(Saved data entries)
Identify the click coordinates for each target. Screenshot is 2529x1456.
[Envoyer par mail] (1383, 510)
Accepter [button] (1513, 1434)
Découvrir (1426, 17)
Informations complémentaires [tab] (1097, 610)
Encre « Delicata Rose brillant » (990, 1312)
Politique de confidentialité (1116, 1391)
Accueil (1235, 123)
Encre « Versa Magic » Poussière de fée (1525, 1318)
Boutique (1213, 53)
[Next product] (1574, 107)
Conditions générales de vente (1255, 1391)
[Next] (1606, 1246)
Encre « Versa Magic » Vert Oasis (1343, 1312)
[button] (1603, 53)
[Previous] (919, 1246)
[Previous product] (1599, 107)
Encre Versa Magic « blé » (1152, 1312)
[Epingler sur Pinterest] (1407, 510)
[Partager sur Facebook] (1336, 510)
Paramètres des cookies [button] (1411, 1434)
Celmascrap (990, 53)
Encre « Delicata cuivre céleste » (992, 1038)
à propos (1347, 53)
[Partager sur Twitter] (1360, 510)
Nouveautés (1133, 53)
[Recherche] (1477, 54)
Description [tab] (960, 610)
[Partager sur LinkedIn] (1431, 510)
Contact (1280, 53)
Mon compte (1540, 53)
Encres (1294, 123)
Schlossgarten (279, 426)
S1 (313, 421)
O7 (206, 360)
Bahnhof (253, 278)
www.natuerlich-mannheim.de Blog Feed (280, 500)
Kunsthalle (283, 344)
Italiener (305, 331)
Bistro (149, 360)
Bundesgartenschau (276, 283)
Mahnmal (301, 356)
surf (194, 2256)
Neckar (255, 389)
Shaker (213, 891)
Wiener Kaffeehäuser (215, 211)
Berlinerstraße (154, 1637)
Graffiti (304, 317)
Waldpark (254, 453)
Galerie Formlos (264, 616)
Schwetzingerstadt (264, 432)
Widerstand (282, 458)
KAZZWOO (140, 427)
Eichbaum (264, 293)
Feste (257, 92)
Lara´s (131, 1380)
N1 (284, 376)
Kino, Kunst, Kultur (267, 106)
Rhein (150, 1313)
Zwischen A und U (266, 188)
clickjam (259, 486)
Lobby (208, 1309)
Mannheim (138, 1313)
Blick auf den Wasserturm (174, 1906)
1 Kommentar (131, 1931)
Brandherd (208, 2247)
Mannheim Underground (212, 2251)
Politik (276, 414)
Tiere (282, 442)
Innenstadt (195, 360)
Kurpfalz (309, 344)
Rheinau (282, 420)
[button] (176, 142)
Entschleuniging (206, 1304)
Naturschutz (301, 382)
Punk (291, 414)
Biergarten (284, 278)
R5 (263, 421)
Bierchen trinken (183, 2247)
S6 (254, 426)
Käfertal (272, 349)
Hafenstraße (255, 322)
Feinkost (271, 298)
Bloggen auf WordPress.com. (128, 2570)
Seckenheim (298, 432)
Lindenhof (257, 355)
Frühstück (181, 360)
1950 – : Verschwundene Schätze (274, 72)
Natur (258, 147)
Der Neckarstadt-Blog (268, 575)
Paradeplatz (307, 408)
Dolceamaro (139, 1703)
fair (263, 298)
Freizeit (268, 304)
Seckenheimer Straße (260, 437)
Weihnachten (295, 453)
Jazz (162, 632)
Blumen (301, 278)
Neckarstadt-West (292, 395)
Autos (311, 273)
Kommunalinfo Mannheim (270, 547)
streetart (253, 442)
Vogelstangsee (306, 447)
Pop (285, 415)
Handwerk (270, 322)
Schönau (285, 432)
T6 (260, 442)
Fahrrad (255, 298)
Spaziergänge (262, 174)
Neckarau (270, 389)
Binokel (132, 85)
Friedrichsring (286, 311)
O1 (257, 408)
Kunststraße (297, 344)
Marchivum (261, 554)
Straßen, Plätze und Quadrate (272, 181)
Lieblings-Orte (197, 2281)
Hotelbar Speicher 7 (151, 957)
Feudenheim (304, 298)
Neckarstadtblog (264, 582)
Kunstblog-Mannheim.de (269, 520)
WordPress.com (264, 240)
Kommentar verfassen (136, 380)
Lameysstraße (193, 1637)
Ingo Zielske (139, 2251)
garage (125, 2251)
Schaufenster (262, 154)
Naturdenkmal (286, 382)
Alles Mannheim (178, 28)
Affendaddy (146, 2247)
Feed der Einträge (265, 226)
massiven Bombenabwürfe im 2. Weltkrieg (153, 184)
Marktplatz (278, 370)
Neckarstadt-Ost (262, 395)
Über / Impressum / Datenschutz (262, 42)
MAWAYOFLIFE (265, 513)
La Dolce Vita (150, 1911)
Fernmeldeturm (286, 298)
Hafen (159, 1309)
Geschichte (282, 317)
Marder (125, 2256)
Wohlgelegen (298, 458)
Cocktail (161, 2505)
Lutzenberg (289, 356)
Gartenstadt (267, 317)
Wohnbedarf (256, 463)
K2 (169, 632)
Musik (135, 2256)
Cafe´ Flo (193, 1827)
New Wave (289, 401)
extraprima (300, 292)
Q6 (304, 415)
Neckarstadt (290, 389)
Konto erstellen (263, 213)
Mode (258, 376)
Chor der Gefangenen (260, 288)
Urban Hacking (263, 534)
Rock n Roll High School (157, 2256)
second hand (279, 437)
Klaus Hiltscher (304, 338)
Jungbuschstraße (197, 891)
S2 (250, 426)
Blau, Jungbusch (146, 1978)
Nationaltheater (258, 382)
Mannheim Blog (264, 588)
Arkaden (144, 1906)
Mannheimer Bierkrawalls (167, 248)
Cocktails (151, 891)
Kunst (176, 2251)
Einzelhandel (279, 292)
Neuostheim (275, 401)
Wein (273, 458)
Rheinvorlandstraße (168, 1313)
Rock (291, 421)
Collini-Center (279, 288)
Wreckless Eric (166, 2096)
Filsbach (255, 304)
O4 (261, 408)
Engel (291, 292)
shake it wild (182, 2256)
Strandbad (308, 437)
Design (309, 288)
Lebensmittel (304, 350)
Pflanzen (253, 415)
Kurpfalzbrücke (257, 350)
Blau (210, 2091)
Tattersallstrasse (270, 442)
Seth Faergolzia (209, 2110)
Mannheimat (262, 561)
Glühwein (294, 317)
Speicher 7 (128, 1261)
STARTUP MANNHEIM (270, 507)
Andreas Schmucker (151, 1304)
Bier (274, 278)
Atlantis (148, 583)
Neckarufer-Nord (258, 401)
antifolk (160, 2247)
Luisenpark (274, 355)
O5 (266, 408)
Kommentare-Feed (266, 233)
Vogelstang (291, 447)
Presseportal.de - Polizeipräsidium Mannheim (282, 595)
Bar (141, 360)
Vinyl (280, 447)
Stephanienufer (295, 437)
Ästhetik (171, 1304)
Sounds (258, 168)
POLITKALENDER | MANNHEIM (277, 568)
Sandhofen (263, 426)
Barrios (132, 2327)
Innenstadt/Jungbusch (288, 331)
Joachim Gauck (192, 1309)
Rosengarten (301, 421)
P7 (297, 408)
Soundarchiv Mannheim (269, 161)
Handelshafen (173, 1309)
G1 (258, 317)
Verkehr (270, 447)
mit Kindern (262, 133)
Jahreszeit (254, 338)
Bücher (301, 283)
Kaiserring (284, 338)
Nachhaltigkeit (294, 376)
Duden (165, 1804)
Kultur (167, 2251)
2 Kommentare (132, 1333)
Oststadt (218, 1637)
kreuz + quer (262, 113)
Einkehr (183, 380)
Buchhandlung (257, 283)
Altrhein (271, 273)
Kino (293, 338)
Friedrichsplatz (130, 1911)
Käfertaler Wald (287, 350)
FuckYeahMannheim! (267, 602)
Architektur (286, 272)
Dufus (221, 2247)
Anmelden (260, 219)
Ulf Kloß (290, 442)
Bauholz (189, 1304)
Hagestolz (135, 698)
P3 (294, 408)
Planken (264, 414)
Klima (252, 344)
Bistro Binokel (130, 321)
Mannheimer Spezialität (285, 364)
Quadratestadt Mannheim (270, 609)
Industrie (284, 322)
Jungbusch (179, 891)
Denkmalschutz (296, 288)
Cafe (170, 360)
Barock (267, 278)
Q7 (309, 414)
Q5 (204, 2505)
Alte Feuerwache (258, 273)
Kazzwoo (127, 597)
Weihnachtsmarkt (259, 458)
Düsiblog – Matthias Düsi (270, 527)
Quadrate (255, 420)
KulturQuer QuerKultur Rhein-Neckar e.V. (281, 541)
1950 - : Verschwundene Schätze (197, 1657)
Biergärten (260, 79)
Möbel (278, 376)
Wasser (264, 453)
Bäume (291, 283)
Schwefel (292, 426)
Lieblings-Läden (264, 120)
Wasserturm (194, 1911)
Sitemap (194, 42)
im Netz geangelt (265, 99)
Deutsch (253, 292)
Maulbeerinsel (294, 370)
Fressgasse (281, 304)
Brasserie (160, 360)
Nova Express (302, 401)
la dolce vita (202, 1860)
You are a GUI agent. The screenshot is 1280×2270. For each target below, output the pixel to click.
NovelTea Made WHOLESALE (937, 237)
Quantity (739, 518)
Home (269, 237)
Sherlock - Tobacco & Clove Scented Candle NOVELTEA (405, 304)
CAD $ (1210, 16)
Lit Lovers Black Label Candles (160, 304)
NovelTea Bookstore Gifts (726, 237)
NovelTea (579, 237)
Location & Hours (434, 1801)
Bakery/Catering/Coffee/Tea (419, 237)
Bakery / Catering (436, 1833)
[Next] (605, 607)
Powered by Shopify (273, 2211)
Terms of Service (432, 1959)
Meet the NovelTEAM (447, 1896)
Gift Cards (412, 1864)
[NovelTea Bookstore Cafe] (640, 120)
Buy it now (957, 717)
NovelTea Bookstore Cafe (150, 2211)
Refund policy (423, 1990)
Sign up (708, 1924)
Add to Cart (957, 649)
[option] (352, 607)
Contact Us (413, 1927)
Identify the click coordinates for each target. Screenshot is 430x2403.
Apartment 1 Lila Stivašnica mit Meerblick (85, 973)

What to do. Check each line of the records above for the string "Feed", and report every line that has it.

Reply to the task.
www.natuerlich-mannheim.de Blog Feed (280, 500)
Feed der Einträge (265, 226)
Kommentare-Feed (266, 233)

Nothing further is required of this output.